### Problems and tasks
- a) In the opera review, rewrite the passage starting with "During the interval" and going on through "is great fun.", putting "break" in place of "interval".
- b) What does the opera review say about each of the following?
(i) Whom does May fall in love with?
(ii) How many nymphs attend Proserpina?
(iii) What instrument does Damyan play to accompany himself at one point?
- c) Extend the opera review past its last sentence.

Guildhall School - Julian Philips: The Tale of Januarie - Daniel Shelvey - photo Clive Barda
Julian Philips: The Tale of Januarie - Daniel Shelvey - photo Clive Barda
The plot tells the straightforward moral tale of an elderly knight, Januarie, who decides to marry and takes a young woman, May, as his wife. She falls in love with Januarie's young servant Damyan and the two cuckold Januarie. Chaucer's plot is complicated by the presence of Pluto and Proserpina (on Earth for their annual six-month 'holiday') and they get involved. So Januarie is blinded to prevent him seeing May naked, and has the blindness removed to enable him to see her cuckolding him, but Prosperpina gives May a convincing excuse. At the end Januarie dies, still believing that May's child is his.

Within this basic framework, Philips and Plaice have woven a great many strands. The opera is keyed to the seasons, it opens with the townspeople wassailing and throughout there are celebrations and processions which mark the progression of the year. Also, Prosperpina is attended by three nymphs who reflect the coming of Spring, Summer and Autumn, before they all depart for Hades again. The figure of Priapus (complete with a wheelbarrow carrying his huge phallus) forms a sort of narrator, beginning and ending the piece.

The piece seems to be deliberately pageant like and discursive, allowing the students of the Guildhall School of Music large scope, including the use of period instruments. The various processions are accompanied by an on-stage band of flute, viola, harp, medieval fiddle, bagpipes, recorder and percussion, and at one point Damyan accompanies himself with a hurdy gurdy.

During the interval we were discussing the piece, and when he learned that I was reviewing the performance, said make sure you mention that it is great fun.

### Rows showing where targets appear
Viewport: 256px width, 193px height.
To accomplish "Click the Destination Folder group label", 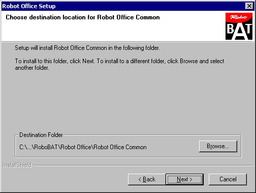I will pyautogui.click(x=41, y=135).
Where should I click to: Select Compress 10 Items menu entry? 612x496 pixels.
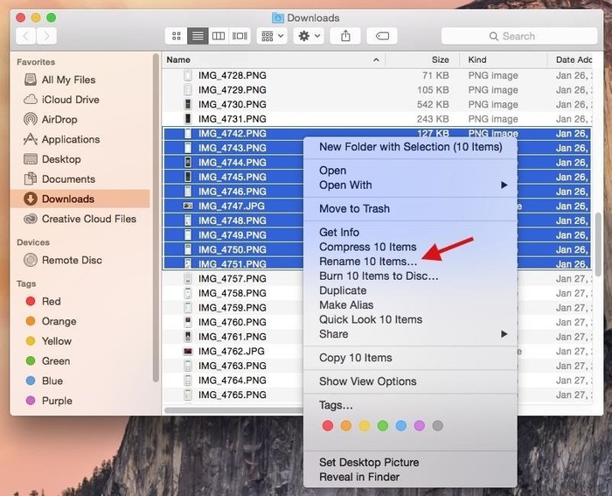tap(367, 247)
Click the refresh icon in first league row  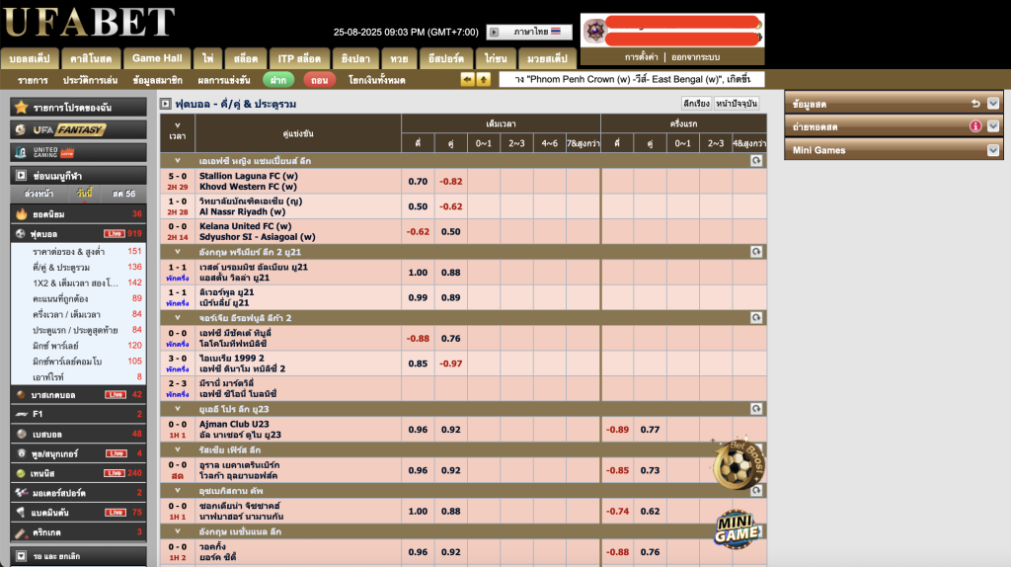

### Written responses
- a)
During the break we were discussing the piece, and when he learned that I was reviewing the performance, said make sure you mention that it is great fun.

- b)
(i) Januarie's young servant Damyan
(ii) Three
(iii) A hurdy gurdy

- c)
Guildhall School - Julian Philips: The Tale of Januarie - Anna Sideris, John Findon - photo Clive Barda
Anna Sideris, John Findon - photo Clive Barda
And fun it certainly is; the opera does not shy away from the ribaldry of Chaucer's original, so not only do we have Priapus and his phallus, but there is an extended scene for Januarie's first lovemaking to May (heard rather than seen with some lovely effects in the orchestra, with Damyan as an unwilling auditor), and another really saucy dialogue for Januarie and May as he seeks to make love to her and she rebuffs him. And of course, May has recourse to the privacy of the privy (cue farting noises from the orchestra) to read a note from Damyan, subsequently tearing it up and depositing it there. There are incidental scenes, such as the village fair in Act One (when Januarie goes looking for a wife), and the nymphs celebrate the seasons with dancing and singing.

But there is seriousness too, we grow to feel sorry for Januarie, even though his obsession and jealousy are ridiculous, and the end is very poignant as Januaries pleads unsuccessfully with Pluto to be allowed time to see his son born, and then dies still deceived. Proserpina too has an intense care for the inequality of May's position, and there are a series of dialogues between Prosperpina and Pluto, with the latter regarding the affairs of mortals as simple sport.

Guildhall School - Julian Philips: The Tale of Januarie - George Edwards - photo Clive Barda
George Edwards - photo Clive Barda
That said, the first half (the first two of four acts) at 80 minutes seemed a little too long. But perhaps the biggest drawback for me was the language. Plaice's libretto combines genuine Chaucer with what one might call ersatz Chaucer-ese; for a start Plaice's line lengths are far shorter than Chaucer's. To my untutored ear the cast seemed to struggle somewhat with the period pronunciation, an this seemed variable especially as the Chaucerian language seemed to go in and out of focus somewhat in Plaice's libretto.

Philips was clearly at some care to bring variety to the vocal writing, and the opera is peppered with lyrical and comic moments, an aria for Damyan as he seeks to attract a wife for Januarie, a lovely aria for Proserpina to beauty, as well as shorter character moments. The vocal writing certainly does not chug along in the unvaried arioso/recitative beloved of some contemporary operas. And Philips lines, tonal yet challenging, are deliberately varied. Yet the basic pulse of his recitative seemed rather too steady, and despite all this variety the piece felt a little too wordy (Perhaps a reflection of my being uncomfortable with the basic libretto).

Guildhall School - Julian Philips: The Tale of Januarie - Martin Hässler - photo Clive Barda
Martin Hässler - photo Clive Barda
The vocal writing was not always memorable per se, but the way Philips combined it with the imaginative use of the orchestra. This was large, not only the stage band but triple woodwind in the pit, yet Philips writing never felt over done, simply richly imaginative. And he had clearly thought about writing for young voices, and one of the delights of the piece was the way he thinned the textures down to just a few instruments.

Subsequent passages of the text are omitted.